APUNTES DE JUEVES SANTO

Gaspar Albertos

En modo alguno iba yo a pensar que Gabriel Rufián de ERC iba a coincidir conmigo en que esta crisis sanitaria del coronavirus que estamos padeciendo no es la peor pandemia que haya padecido la humanidad en los últimos cien años. Textualmente ha dicho esta mañana en la sesión parlamentaria que se ha celebrado que:

“Esta no es la mayor pandemia y crisis sanitaria, humanitaria y económica que haya habido nunca. No lo es. Ni tan siquiera lo es de nuestro tiempo y generación. Esta es la mayor pandemia y crisis sanitaria, humanitaria y económica a la que se haya enfrentado nuestra latitud, nuestro entorno. Aquello que creíamos que sólo pasaba más allá de las concertinas, está aquí.”

Efectivamente, lo que yo en mi último artículo definía como crisis sanitaria que está afectando principalmente al primer mundo, civilización occidental o capitalismo como sistema económico, Gabriel Rufián le llama ahora “nuestra latitud” o “nuestro entorno”. Lo que yo terminaba diciendo de “acordémonos más de ayudar a los negritos” él ahora, como buen parlamentario y con mejor tino nos recuerda lo que permanentemente está pasando a buena parte de la humanidad al otro lado de las concertinas o bajo una tienda de campaña embarrada.

No me duelen prendas en coincidir humanitariamente con un político que, aunque en las antípodas de mi idea política de España, ha visto como yo que mucho se tiene que resquebrajar nuestro bienestar para que lleguemos a padecer lo que se padece en otras latitudes. Y aun así, siempre podremos llorar con un ojo solo.

Ahora bien, nunca entenderé de él su idea nacionalista/independentista que mantenga lo que a todas luces no deja de ser una discriminación y diferencia de derechos entre españoles, que no es que suponga sólo el establecimiento de concertinas entre Cataluña y el resto de España, sino que coloca concertinas en las propias entrañas de la sociedad catalana.

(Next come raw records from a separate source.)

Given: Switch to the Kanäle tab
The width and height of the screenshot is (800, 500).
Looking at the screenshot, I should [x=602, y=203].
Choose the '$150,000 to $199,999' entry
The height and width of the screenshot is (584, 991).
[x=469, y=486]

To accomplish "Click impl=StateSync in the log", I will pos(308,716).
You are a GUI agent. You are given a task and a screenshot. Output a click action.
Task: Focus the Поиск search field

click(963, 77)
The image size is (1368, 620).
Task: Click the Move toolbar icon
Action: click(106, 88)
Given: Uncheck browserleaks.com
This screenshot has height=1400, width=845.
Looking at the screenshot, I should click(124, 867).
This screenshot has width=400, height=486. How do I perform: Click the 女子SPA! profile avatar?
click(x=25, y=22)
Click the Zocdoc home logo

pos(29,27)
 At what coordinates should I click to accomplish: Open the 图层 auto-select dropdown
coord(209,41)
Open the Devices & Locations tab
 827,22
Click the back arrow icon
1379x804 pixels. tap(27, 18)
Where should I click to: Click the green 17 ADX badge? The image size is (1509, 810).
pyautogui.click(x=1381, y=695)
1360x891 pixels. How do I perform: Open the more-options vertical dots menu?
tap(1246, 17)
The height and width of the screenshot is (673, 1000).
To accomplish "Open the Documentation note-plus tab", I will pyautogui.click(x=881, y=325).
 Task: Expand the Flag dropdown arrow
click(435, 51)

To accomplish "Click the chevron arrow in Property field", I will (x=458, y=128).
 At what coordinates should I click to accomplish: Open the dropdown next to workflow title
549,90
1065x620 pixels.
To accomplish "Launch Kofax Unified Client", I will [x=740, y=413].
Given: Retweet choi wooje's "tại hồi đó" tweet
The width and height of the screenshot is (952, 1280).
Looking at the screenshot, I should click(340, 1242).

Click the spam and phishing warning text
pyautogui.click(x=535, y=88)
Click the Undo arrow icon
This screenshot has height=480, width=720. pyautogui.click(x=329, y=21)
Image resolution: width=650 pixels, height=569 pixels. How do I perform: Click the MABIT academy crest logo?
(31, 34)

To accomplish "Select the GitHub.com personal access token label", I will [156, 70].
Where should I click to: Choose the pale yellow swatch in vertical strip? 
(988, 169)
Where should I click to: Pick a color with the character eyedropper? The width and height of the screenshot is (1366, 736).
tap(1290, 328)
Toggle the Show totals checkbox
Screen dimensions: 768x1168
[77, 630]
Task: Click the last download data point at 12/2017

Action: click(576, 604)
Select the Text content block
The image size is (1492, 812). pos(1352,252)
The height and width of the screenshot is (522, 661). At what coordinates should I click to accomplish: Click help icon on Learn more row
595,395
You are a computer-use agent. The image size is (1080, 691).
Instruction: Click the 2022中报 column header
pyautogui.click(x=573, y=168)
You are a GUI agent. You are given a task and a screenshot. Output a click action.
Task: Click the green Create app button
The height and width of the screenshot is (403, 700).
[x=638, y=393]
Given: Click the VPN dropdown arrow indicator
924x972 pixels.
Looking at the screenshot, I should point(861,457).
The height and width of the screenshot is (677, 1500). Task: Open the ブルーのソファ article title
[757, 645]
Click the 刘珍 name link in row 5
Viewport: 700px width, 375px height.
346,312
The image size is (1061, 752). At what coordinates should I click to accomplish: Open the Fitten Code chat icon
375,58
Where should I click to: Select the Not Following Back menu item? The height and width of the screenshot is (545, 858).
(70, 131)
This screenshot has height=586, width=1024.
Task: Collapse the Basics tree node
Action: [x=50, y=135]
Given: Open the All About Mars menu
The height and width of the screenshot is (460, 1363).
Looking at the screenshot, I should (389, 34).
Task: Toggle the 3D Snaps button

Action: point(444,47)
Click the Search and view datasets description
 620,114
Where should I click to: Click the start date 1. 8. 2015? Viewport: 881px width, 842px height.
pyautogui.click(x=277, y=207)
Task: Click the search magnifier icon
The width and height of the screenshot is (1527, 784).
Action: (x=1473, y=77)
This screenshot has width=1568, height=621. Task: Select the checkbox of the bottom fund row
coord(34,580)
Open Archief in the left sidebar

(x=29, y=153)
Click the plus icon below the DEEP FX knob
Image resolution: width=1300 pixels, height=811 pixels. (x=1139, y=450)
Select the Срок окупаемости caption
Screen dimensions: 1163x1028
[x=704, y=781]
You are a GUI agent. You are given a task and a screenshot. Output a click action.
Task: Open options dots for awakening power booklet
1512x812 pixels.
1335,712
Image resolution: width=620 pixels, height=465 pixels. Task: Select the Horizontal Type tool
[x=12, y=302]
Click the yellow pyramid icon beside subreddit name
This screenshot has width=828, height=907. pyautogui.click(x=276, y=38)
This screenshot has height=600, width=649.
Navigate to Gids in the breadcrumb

En cuanto al resto de la sesión parlamentaria poco podemos esperar de lo visto y oído.

No se ponen en nada de acuerdo más allá de ir prorrogando el confinamiento de la población, consecuencia de lo cual ni gobierno ni oposición respetan ya ese consenso que toda la población del país está esperando antes de tirarse los trastos a la cabeza como han hecho. Anunciadas quedan unas reuniones de todos los grupos parlamentarios para intentar alcanzar algún tipo de pactos que esperemos que sean consensuados.

Lo cierto es que la crisis sanitaría marca a España como el país que porcentualmente tiene más nivel de contagio y de fallecidos sobre su población total.

Tiempo habrá de exigir responsabilidades sobre la gestión que de ésta crisis se está haciendo y que nadie empiece ya a colgarse medallas sobre no sé qué evolución de una curva o pico porque esto se puede convertir en una crisis tan duradera que se pueda denominar como el título de la película “La trinchera infinita”.